The book talks about the Aligarh (my alma mater), Deoband and Ajmer models of Islam, and how the once modern Aligarh model has failed (spawned by Sir Syed Ahmed Khan, after the 1857 Indian mutiny or War of Independence). Akbar is advocating a marriage of the inclusive (sufi) model of Ajmer and a pared down but orthodox model of Deoband.
I find this concept very interesting as I myself have seen the transition of the Ajmer model in my hometown (in India) into the Deoband model (after the influence of the Tablighi Jamat). It is the transition of the soft Islam into a hard Islam and the people who are engaged in it are, in my opinion, perhaps unaware of the impact it is bringing about on the society at large. Of course, it is a sociological as well as religious issue and warrants an indepth study on its own, so I won't dewll on it any further.

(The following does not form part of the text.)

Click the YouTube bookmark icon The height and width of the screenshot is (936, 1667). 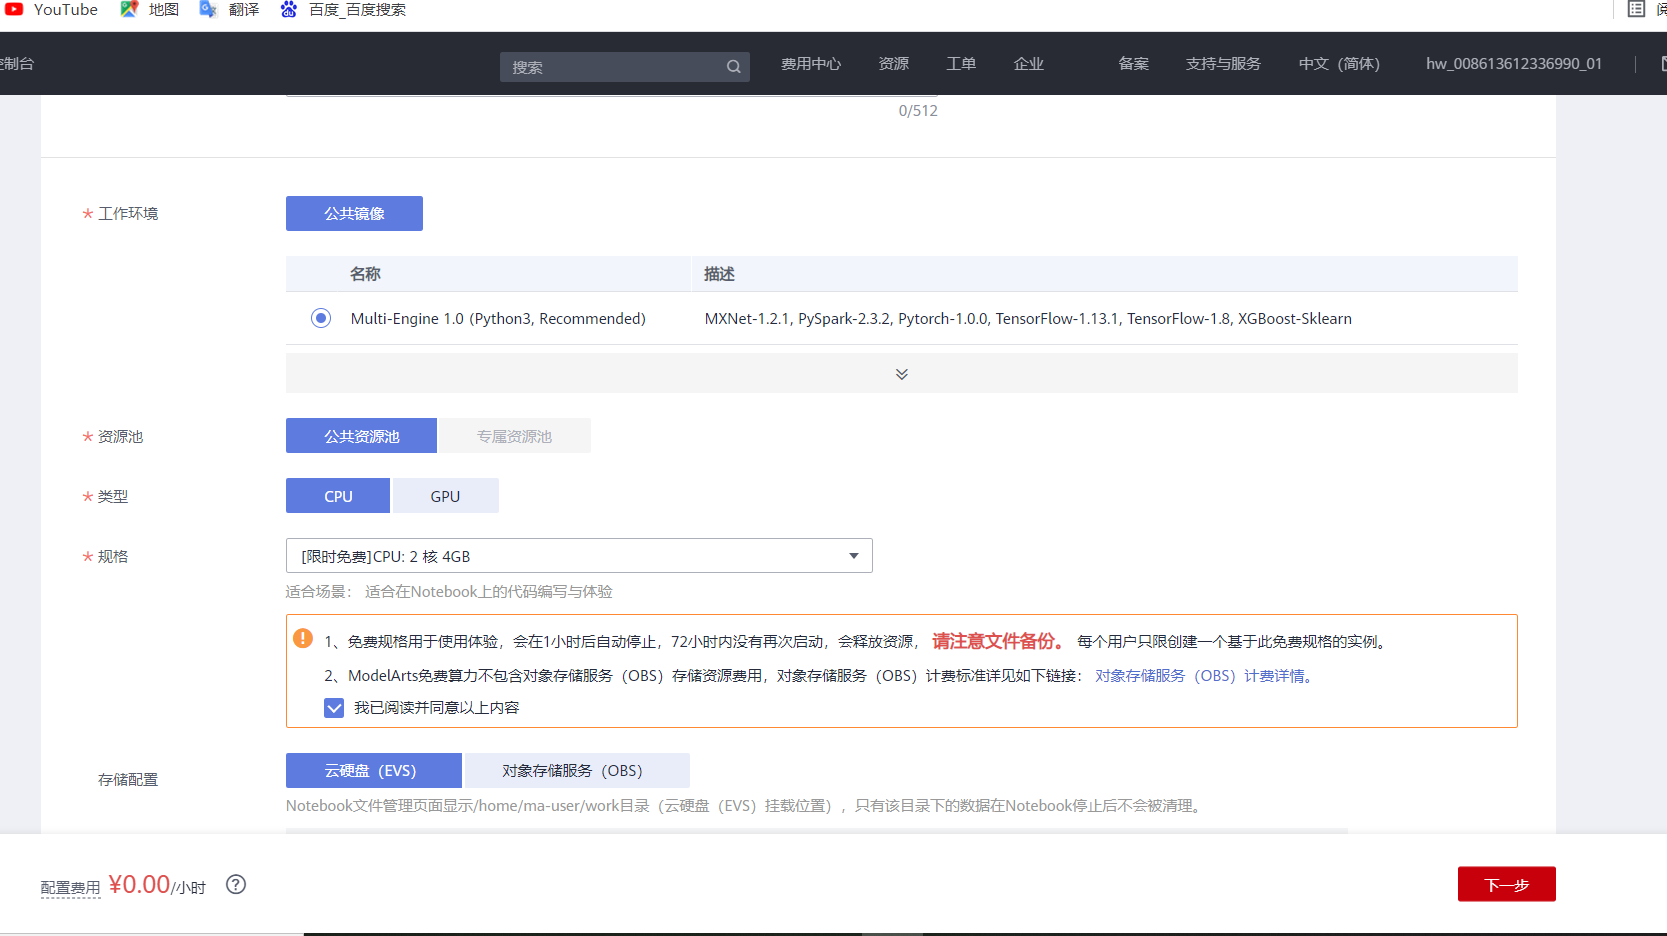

I am yet to read the book but the review here is whetting my apetite.
The main purpose of the book, therefore, is to give western readers a more three-dimensional picture of the Islamic world, enabling them to engage with real-life Muslims and acknowledge "their common humanity". Ahmed's device for doing this is to introduce us to three "models" of contemporary Islam, which he associates with three rival centres - all in India, as it happens - that he and his team visit.
Aligarh, seat of the university founded on the Oxbridge model by the great 19th-century Muslim reformer in British-ruled India, Sir Sayyid Ahmad Khan, stands for strengthening Islam by learning from the west. Deoband, a major madrasa in India, also founded in reaction to Islam's 19th-century crisis, stands for an almost opposite philosophy, one of asserting mainstream or orthodox beliefs and traditions. (Ahmed more or less equates this with the austere Wahhabi trend promoted by Saudi Arabia.) And finally Ajmer, shrine of the 12th-century Sufi saint Moinuddin Chishti, stands for a more quietist, mystical Islam, stressing inner calm, transcendence of earthly passion through direct apprehension of the divine, and openness to other forms of spirituality such as Hinduism and Buddhism.

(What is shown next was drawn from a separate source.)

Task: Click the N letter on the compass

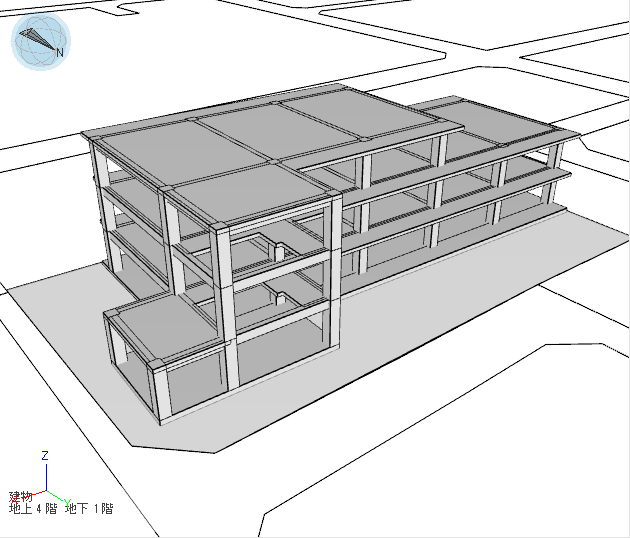Action: [60, 52]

Again and again Ahmed confronts the crisis of the Aligarh model on which he himself was brought up. Its leaders seem to have lost all conviction, or become little more than corrupt dictators manoeuvring, sometimes adroitly, between American power and an ever more stridently anti-American public opinion. At Aligarh itself his American companions find the students insecure, defensive and unfriendly, whereas at Deoband, once they break through an initial barrier of suspicion and reserve, they find great courtesy, hospitality and willingness to engage in dialogue. Their host and guide at Deoband is in fact the fire-breathing Aijaz Qasmi, who later morphs into an advocate of peace and a respectful Ahmed disciple.
Crudely summarised, Ahmed's message to western leaders is to rely less on Aligarh products like his younger self, and to engage in more direct dialogue with the Deobandis - those in the Muslim world who at first sight seem most fanatically hostile. (No doubt, if asked, he would also have advised the UK government not to fan an almost-extinct controversy back into flames by giving a knighthood to Salman Rushdie.) But on the personal level he discovers a mystic streak within himself and a strong affinity with the Ajmer model. In the end, his advice to Muslims is to seek a synthesis of all three: "The accepting nature of the Ajmer model must be buttressed by the commitment and fervour that Deoband can provide, along with the skill and dexterity to negotiate with governments, organisations and political parties that is characteristic of Aligarh." Perhaps his next book should be a Journey into the West, on which his fellow travellers will be students from the Islamic world.